In the past, higher fuel costs would have been passed on to customers in the form of periodic rate adjustments. For the last decade, however, customers have not paid these higher costs because electricity rates have been capped.
“We understand that higher energy prices in 2010 will be difficult for some customers to manage,” DeCampli said. “And over the next three years, we’ll be providing information that prepares customers for this change and helps them better understand how they can save energy and control their costs.”
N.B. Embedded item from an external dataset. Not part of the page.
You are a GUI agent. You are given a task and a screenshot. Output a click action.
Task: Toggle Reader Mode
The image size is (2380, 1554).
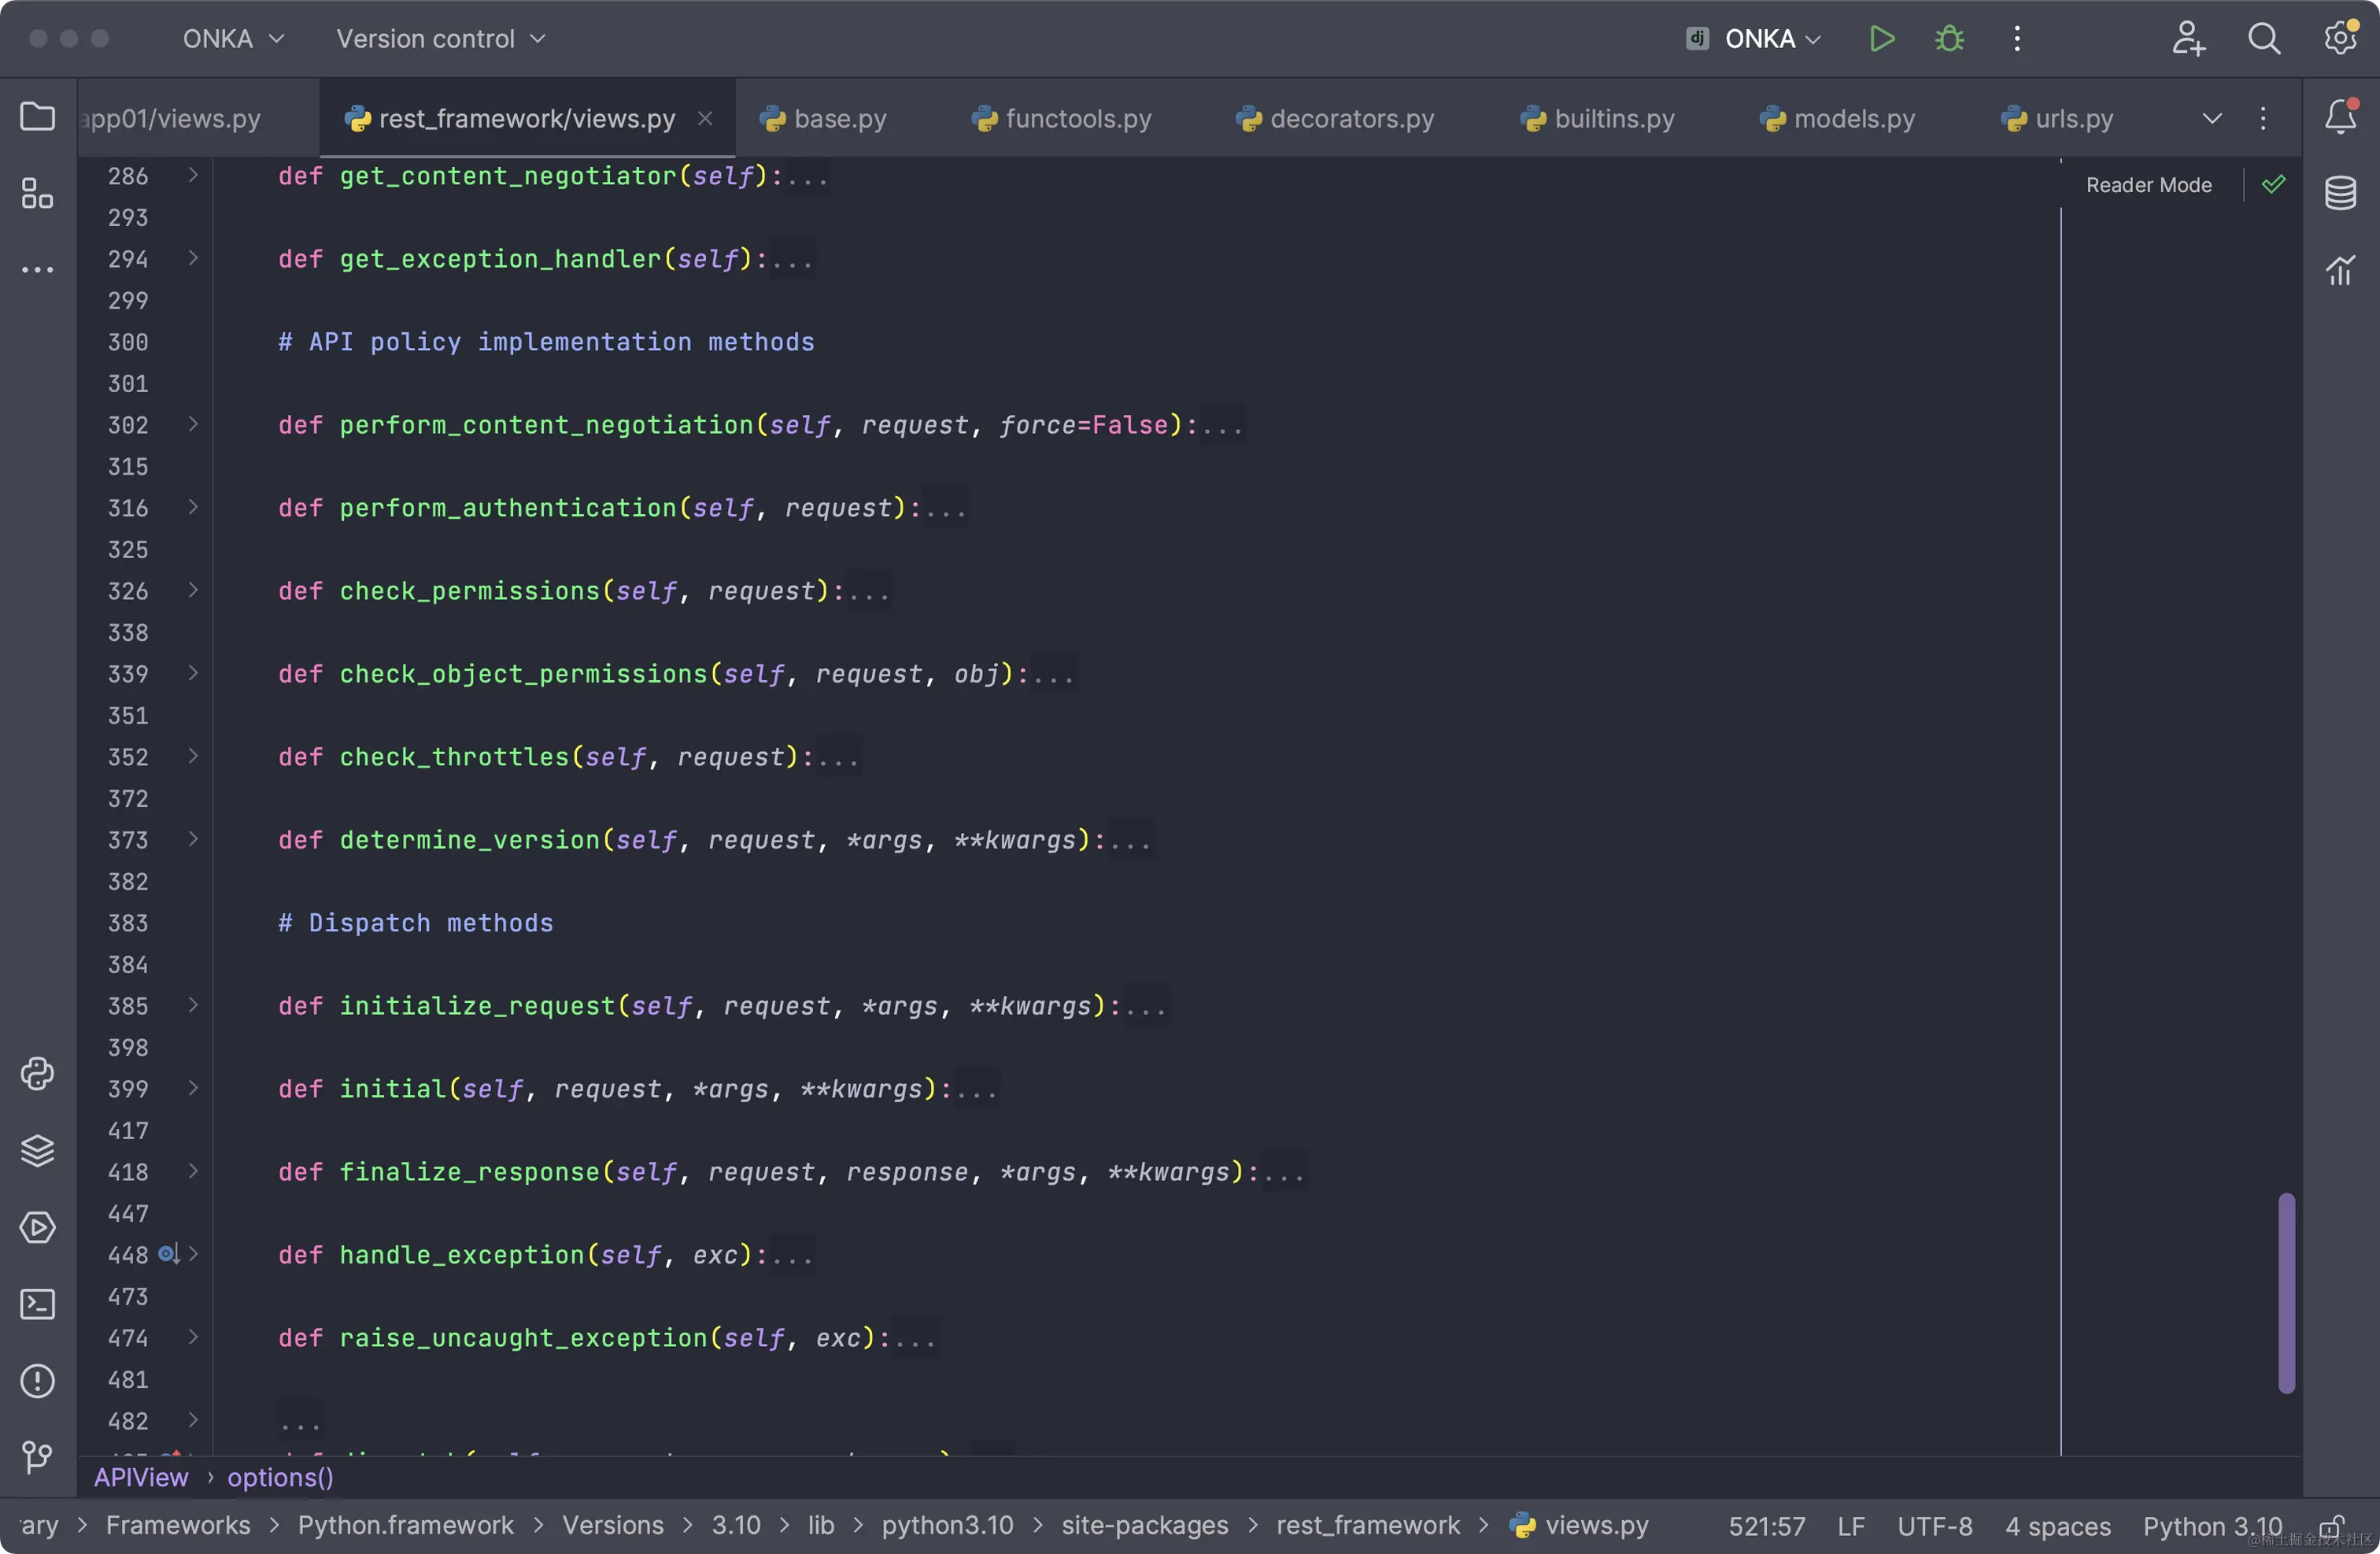2148,185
He said the company has already begun this process, meeting with groups of customers and sharing information through advertisements and a newsletter inserted with customers’ bills. This summer, the company also will launch a new Web site that will give customers more detailed usage information than ever available before, helping them better understand how their homes use energy.
PPL Electric Utilities Corporation is a subsidiary of PPL Corporation and provides electricity delivery services to about 1.4 million customers in 29 Pennsylvania counties. Headquartered in Allentown, Pa., PPL Corporation (NYSE: PPL) controls about 11,000 megawatts of generating capacity in the United States, sells energy in key U.S. markets and delivers electricity to more than 5 million customers in Pennsylvania, the United Kingdom and Latin America. More information is available at www.pplweb.com.
# # #
Statements contained in this news release, including statements with respect to future energy prices and supply, regulation and rates, are “forward-looking statements” within the meaning of the federal securities laws. Although PPL Corporation believes that the expectations and assumptions reflected in these forward-looking statements are reasonable, these statements involve a number of risks and uncertainties, and actual results may differ materially from the results discussed in the statements. The following are among the important factors that could cause actual results to differ materially from the forward-looking statements: market demand and prices for energy, capacity and fuel; customer energy usage; competition in retail and wholesale power markets; liquidity of wholesale power markets; the effect of any business or industry restructuring; operation and availability of existing and future generation facilities and operating costs; political, regulatory or economic conditions; receipt of governmental approvals and rate relief; new state or federal legislation; state and federal regulatory developments; and the commitments and liabilities of PPL Corporation and its subsidiaries. Any such forward-looking statements should be considered in light of such important factors and in conjunction with PPL Corporation’s Form 10-K and other reports on file with the Securities and Exchange Commission.